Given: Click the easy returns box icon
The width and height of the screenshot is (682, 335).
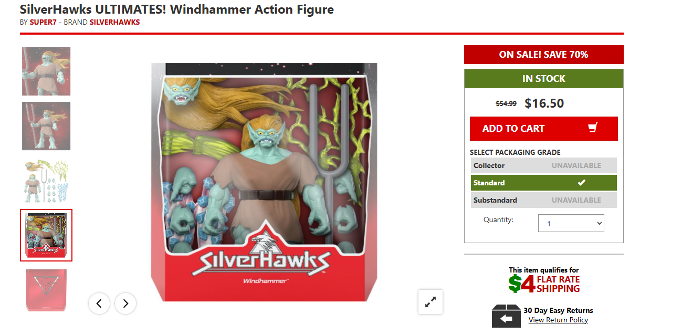Looking at the screenshot, I should click(x=506, y=317).
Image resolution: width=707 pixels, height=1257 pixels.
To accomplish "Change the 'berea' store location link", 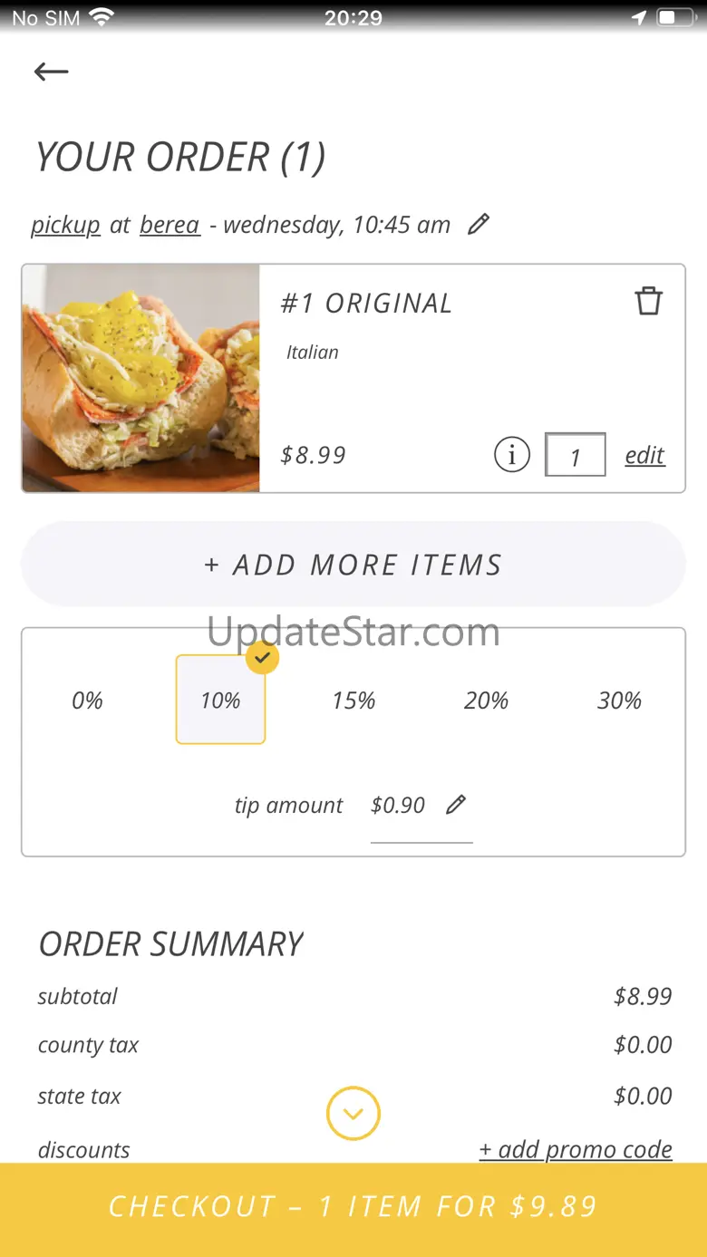I will click(x=169, y=225).
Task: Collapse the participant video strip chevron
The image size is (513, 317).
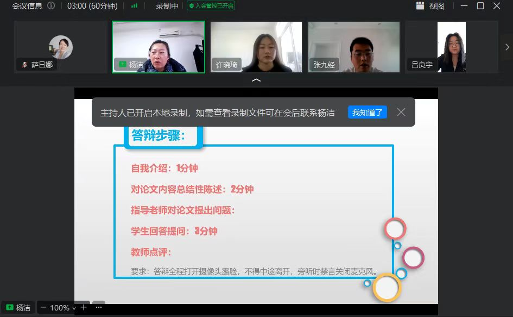Action: click(256, 80)
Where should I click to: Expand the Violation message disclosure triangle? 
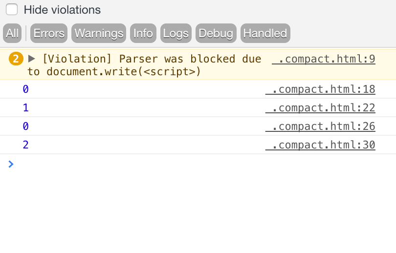[x=32, y=59]
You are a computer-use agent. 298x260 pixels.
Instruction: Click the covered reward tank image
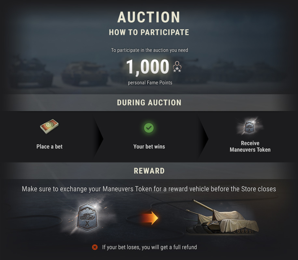click(223, 218)
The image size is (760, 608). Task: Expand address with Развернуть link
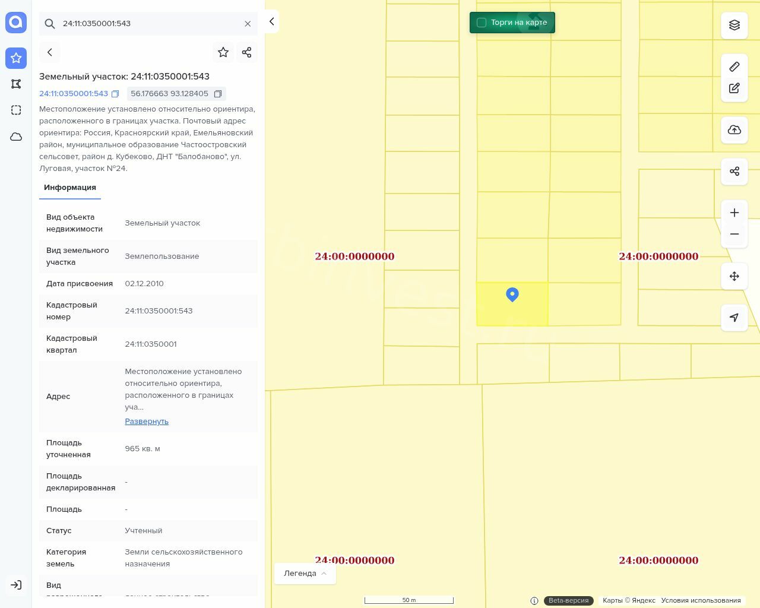147,421
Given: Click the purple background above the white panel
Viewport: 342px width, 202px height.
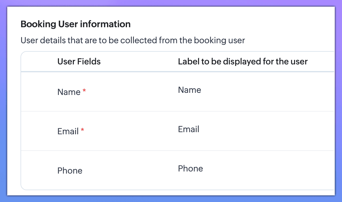Looking at the screenshot, I should (x=171, y=3).
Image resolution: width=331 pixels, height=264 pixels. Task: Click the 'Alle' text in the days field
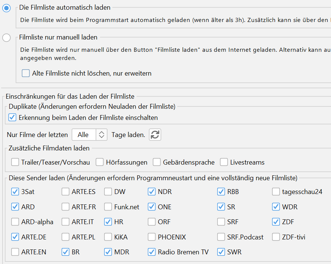click(83, 135)
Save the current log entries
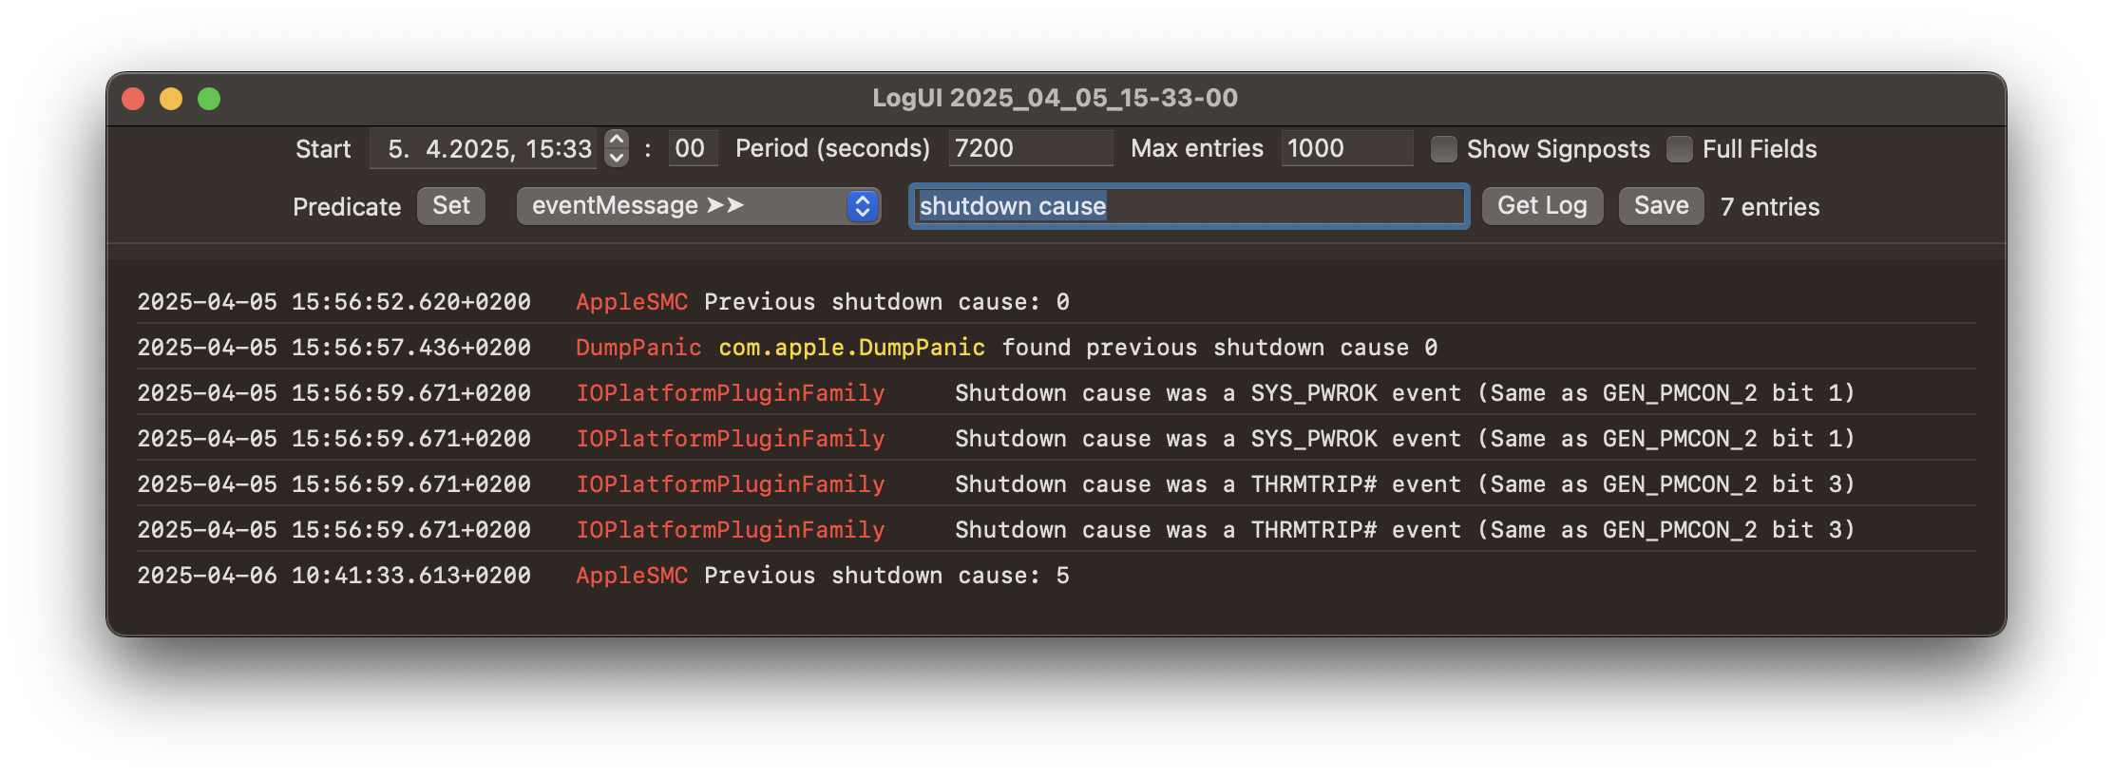This screenshot has width=2113, height=777. 1661,206

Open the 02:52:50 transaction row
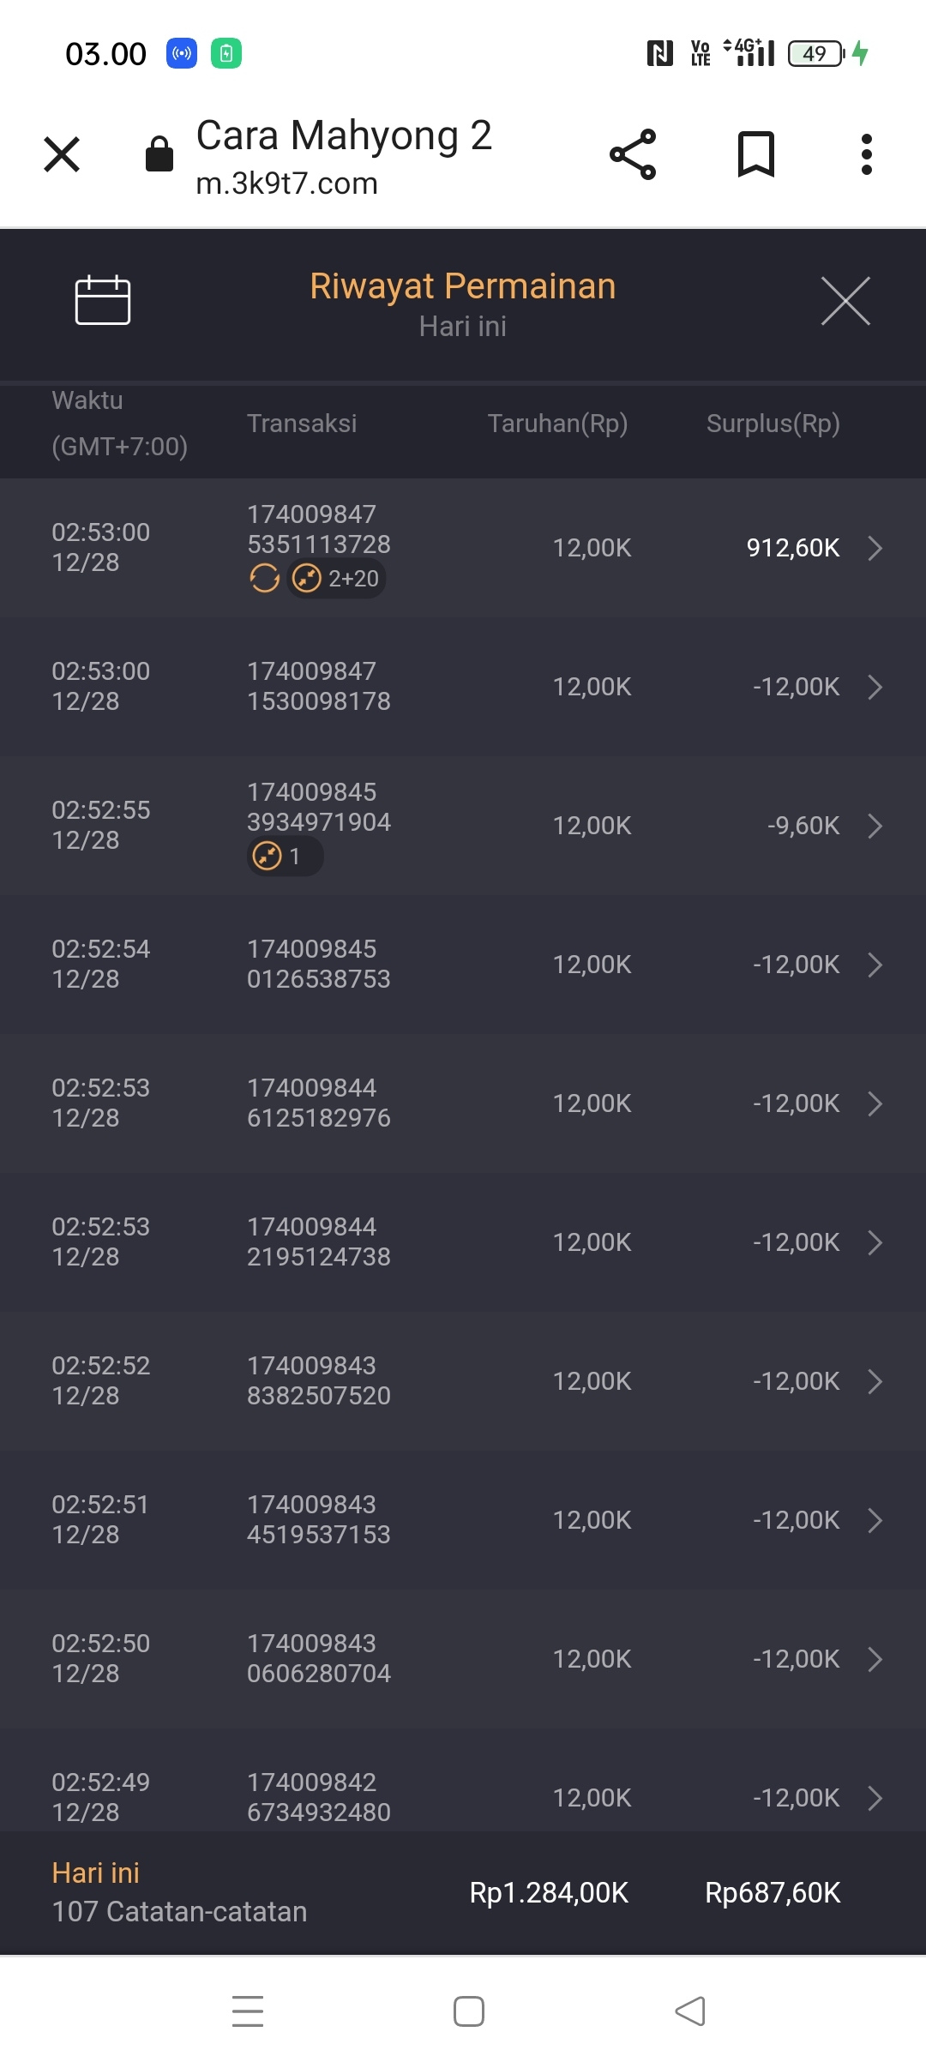(x=463, y=1659)
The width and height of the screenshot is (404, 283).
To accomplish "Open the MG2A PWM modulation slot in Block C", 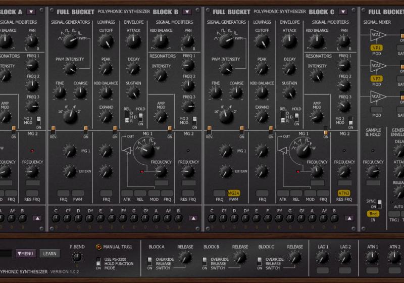I will pyautogui.click(x=233, y=193).
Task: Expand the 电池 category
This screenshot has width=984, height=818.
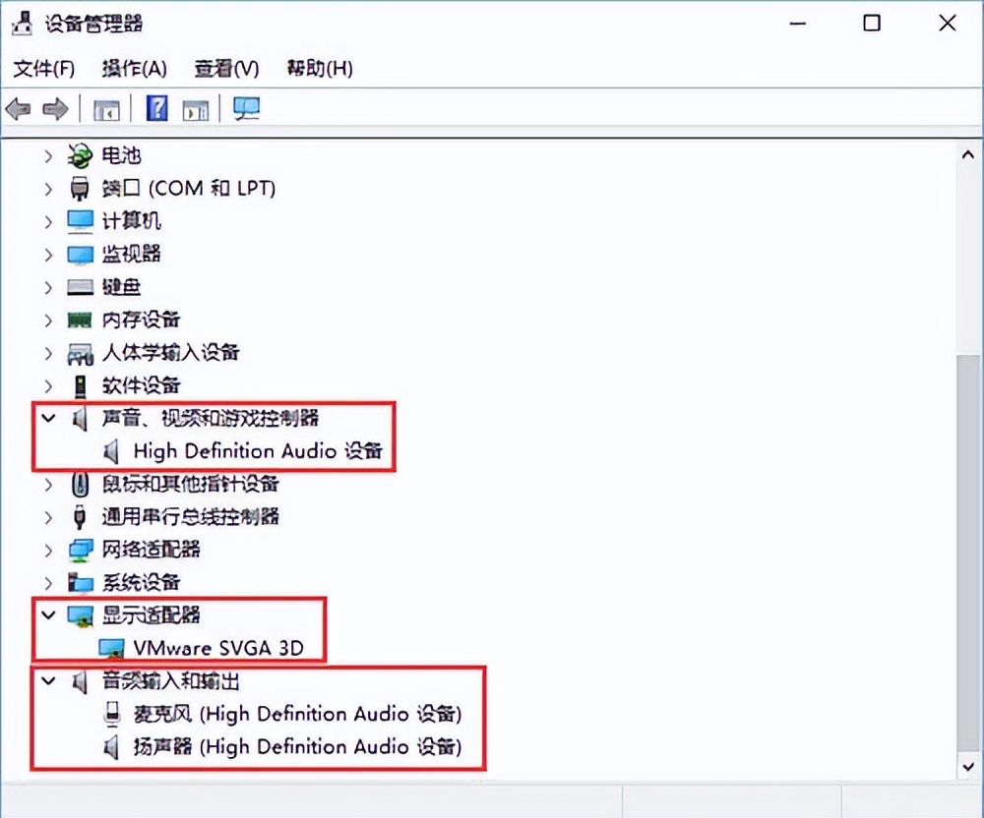Action: pos(48,155)
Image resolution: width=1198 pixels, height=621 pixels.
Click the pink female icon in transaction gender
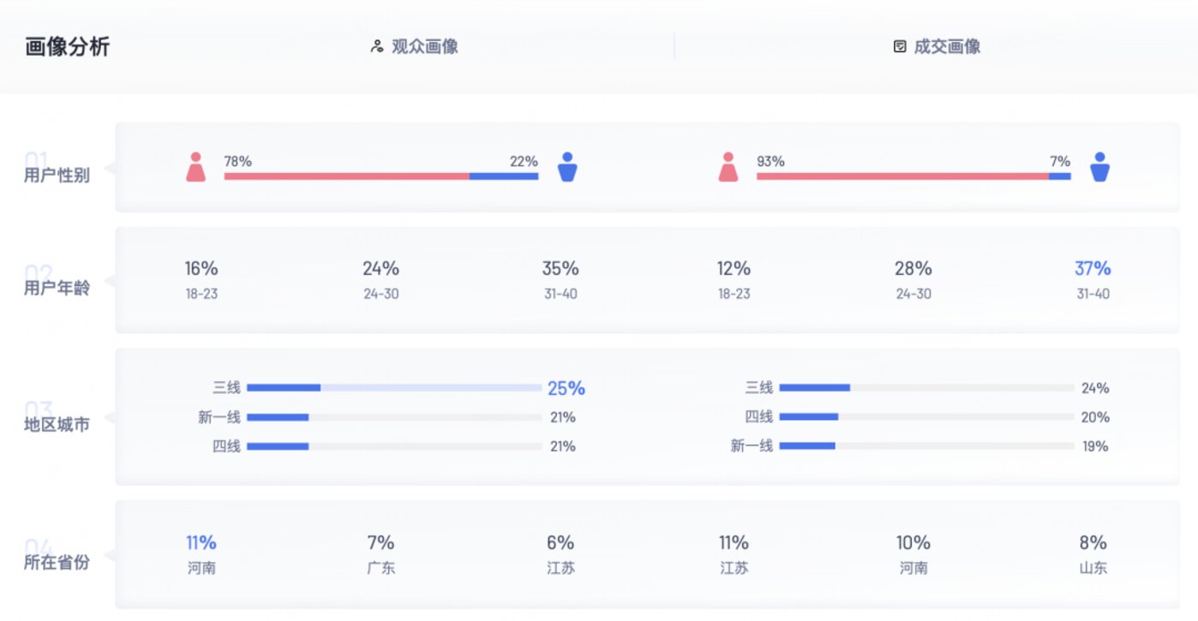click(x=728, y=167)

§ Exercise brief: Starting at the line that contains "Click the pink" and ending at the final line of the data, reproduce each line exactly. Pictures stay out of the copy.

§ Output of the exercise:
Click the pink female icon in transaction gender
click(x=728, y=167)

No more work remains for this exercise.